- **Stored items**:
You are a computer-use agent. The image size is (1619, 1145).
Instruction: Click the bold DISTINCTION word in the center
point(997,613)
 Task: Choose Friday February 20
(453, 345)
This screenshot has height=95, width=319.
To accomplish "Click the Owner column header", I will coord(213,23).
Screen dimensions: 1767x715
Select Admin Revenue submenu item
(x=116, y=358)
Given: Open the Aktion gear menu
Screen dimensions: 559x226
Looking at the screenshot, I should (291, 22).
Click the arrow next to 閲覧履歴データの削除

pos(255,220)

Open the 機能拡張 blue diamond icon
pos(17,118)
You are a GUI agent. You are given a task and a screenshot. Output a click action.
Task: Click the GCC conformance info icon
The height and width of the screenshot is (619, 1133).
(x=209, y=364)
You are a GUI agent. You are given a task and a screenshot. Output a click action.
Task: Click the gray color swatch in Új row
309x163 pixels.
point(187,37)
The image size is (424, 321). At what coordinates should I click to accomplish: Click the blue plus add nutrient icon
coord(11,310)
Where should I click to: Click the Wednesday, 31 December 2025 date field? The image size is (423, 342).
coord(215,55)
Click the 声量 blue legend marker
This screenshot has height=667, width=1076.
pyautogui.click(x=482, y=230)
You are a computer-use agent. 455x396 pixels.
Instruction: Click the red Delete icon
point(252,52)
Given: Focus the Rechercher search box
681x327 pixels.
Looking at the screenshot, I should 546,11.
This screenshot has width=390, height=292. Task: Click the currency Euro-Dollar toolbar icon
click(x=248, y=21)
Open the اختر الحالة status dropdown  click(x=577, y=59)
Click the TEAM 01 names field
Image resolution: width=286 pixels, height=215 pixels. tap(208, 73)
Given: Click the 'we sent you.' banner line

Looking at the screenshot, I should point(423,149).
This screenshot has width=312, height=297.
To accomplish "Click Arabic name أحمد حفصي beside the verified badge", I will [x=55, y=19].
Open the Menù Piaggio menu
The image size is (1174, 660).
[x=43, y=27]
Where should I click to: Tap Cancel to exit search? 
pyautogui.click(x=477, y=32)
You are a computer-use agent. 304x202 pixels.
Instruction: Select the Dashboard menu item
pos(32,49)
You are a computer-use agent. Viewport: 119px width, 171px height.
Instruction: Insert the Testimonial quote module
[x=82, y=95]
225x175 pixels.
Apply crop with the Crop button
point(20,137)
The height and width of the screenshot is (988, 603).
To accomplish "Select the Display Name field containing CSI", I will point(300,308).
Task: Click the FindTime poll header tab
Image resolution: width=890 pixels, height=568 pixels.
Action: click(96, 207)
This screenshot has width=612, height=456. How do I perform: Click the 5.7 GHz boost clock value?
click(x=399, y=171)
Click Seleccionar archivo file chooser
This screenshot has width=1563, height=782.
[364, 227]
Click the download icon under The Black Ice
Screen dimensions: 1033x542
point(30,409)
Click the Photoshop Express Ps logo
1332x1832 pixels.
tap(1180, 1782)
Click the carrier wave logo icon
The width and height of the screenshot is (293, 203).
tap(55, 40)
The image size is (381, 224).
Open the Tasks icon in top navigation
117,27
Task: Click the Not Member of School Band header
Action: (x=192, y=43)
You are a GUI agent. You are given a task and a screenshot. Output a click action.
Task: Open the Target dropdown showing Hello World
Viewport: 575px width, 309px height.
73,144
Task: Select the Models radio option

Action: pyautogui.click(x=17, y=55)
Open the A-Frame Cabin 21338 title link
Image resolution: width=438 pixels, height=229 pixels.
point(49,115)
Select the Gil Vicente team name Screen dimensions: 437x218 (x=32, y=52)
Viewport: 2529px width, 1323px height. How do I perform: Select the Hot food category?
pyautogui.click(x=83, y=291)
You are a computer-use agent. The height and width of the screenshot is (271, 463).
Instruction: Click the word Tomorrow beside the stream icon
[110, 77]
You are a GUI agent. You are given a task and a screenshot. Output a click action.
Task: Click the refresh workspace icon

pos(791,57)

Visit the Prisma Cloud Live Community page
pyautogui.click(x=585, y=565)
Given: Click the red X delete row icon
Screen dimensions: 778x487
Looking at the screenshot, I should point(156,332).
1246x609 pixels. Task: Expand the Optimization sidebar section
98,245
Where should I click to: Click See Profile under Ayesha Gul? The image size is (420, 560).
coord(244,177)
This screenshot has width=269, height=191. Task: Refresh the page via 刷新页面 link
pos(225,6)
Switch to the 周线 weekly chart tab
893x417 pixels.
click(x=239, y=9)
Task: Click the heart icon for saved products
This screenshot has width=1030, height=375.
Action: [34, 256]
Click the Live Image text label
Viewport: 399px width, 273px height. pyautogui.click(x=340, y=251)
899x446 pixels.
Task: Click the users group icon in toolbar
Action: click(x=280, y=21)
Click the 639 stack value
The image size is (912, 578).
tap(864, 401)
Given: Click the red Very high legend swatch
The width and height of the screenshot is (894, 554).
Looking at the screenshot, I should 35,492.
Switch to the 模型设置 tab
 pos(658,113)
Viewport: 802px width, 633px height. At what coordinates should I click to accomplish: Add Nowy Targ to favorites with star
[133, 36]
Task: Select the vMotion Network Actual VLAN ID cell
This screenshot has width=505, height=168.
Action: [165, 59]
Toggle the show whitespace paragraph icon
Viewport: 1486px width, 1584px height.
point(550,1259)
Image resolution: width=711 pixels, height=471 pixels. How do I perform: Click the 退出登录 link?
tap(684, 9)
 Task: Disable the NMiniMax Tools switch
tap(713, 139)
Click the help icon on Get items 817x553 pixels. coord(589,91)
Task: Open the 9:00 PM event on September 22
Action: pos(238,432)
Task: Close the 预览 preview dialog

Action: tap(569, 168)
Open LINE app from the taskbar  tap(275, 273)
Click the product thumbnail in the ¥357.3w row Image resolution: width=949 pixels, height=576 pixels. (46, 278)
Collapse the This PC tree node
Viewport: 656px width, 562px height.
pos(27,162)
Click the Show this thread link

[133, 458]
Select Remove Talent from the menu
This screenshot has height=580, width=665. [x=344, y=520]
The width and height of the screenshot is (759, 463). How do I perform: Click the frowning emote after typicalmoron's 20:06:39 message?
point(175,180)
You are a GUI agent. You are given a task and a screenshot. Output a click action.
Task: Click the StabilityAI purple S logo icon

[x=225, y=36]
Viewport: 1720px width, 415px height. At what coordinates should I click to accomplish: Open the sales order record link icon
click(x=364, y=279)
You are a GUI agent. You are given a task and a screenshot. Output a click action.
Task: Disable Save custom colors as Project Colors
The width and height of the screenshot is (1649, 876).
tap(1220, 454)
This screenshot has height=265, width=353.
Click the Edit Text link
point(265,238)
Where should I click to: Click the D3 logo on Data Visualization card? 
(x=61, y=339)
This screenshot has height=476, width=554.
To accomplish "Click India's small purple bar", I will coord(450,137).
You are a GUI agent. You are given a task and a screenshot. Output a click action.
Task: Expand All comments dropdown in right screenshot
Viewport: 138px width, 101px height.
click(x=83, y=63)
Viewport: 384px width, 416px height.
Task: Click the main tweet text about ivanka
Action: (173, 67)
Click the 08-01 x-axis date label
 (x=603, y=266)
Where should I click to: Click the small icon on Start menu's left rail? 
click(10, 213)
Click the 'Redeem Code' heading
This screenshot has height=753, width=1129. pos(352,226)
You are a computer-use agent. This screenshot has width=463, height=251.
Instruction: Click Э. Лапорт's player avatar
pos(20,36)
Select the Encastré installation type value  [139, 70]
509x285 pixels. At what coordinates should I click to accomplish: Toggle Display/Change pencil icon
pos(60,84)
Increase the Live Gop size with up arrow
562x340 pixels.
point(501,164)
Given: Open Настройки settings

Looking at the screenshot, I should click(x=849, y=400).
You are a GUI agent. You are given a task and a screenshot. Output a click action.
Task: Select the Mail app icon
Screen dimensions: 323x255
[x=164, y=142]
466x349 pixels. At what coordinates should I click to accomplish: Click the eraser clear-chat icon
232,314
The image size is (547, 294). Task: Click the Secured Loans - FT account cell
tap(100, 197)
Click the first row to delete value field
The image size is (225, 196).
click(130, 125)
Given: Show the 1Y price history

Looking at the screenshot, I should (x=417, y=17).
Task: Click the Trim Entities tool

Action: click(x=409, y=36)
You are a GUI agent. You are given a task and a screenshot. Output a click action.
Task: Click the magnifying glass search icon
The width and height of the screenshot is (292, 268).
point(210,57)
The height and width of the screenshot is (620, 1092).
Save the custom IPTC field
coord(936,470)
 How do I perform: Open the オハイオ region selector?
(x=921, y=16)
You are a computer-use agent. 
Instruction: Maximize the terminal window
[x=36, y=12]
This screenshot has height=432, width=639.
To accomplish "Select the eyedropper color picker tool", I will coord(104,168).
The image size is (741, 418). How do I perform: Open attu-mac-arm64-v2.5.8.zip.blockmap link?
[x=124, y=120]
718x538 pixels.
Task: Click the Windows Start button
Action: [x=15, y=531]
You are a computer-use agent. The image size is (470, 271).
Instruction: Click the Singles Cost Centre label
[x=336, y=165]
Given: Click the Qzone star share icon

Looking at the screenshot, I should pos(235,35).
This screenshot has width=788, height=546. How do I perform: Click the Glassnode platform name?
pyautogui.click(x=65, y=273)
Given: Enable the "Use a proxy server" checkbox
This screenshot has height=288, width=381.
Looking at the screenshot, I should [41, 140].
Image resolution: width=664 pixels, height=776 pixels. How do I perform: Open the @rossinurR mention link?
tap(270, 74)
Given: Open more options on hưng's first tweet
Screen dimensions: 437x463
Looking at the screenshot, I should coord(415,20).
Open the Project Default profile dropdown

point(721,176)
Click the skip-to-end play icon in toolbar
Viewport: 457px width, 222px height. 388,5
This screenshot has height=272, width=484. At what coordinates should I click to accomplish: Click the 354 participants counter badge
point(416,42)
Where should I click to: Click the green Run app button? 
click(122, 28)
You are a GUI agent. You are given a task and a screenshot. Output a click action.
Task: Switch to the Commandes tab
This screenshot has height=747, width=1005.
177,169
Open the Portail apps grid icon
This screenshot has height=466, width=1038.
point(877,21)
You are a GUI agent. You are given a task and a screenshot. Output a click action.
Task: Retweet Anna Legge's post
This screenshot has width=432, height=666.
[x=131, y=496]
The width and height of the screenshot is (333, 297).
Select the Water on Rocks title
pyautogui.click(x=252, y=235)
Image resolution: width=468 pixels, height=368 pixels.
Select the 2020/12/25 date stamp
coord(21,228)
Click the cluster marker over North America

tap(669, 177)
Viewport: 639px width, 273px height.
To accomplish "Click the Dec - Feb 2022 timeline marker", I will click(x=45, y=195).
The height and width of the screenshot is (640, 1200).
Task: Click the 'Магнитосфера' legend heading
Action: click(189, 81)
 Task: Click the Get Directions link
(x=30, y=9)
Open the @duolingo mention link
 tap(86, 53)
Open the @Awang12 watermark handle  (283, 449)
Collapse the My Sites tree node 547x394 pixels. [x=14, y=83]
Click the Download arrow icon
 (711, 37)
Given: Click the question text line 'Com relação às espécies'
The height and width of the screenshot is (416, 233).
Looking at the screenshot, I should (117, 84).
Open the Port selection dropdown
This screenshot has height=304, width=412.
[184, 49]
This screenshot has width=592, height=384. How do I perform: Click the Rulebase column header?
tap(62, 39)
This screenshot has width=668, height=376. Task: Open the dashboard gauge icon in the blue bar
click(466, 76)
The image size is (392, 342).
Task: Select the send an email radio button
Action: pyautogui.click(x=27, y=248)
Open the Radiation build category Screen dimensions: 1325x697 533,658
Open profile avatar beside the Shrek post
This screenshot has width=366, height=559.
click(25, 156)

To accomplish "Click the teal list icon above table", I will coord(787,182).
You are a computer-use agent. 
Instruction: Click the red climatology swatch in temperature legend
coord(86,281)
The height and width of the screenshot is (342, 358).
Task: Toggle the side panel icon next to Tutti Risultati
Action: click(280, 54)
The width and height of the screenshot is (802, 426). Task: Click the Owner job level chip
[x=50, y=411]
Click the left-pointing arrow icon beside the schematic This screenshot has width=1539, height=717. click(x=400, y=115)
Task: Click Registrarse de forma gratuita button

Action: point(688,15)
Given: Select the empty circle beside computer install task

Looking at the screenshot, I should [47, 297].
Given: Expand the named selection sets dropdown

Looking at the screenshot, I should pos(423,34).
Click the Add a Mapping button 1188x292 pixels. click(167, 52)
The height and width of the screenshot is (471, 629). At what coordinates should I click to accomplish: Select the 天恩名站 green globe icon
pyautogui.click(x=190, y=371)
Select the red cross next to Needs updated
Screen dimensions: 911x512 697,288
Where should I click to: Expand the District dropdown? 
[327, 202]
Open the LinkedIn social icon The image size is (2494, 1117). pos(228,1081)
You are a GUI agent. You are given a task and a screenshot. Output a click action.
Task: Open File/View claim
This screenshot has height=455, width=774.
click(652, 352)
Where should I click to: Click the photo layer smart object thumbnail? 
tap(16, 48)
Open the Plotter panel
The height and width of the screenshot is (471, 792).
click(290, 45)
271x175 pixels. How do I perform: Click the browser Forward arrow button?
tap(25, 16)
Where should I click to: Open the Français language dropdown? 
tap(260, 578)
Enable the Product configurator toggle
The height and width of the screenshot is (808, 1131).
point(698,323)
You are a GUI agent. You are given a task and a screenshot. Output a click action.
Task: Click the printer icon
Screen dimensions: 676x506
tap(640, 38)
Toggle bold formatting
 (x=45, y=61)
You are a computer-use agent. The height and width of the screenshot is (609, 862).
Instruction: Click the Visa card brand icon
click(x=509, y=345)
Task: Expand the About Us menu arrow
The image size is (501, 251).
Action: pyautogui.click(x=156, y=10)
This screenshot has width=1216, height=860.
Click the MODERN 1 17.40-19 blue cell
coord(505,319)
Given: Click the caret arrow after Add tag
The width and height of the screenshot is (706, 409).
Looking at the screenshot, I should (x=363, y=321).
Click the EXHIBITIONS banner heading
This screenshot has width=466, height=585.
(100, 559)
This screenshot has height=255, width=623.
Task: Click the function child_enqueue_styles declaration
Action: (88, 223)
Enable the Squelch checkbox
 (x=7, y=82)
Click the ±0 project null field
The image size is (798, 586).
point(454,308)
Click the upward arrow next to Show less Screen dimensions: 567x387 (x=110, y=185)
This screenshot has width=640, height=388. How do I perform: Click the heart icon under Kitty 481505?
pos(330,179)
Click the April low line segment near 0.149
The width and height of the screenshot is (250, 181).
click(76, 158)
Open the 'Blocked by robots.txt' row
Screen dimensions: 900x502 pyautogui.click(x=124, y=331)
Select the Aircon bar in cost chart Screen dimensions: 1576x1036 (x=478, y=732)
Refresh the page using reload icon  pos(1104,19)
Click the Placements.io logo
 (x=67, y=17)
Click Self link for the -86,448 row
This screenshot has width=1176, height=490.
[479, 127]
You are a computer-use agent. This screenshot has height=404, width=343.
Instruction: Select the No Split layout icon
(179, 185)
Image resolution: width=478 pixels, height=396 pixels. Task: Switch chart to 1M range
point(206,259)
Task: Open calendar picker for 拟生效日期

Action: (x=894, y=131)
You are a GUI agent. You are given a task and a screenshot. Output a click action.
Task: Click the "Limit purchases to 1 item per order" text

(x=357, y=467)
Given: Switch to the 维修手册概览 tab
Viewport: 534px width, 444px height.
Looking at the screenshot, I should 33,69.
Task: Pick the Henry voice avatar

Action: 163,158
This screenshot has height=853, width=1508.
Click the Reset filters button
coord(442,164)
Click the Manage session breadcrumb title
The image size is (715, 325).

- **Assigned task**: Say how many lines in the records contain the word "post". Nothing but the number is required.

- **Response to the exercise**: 2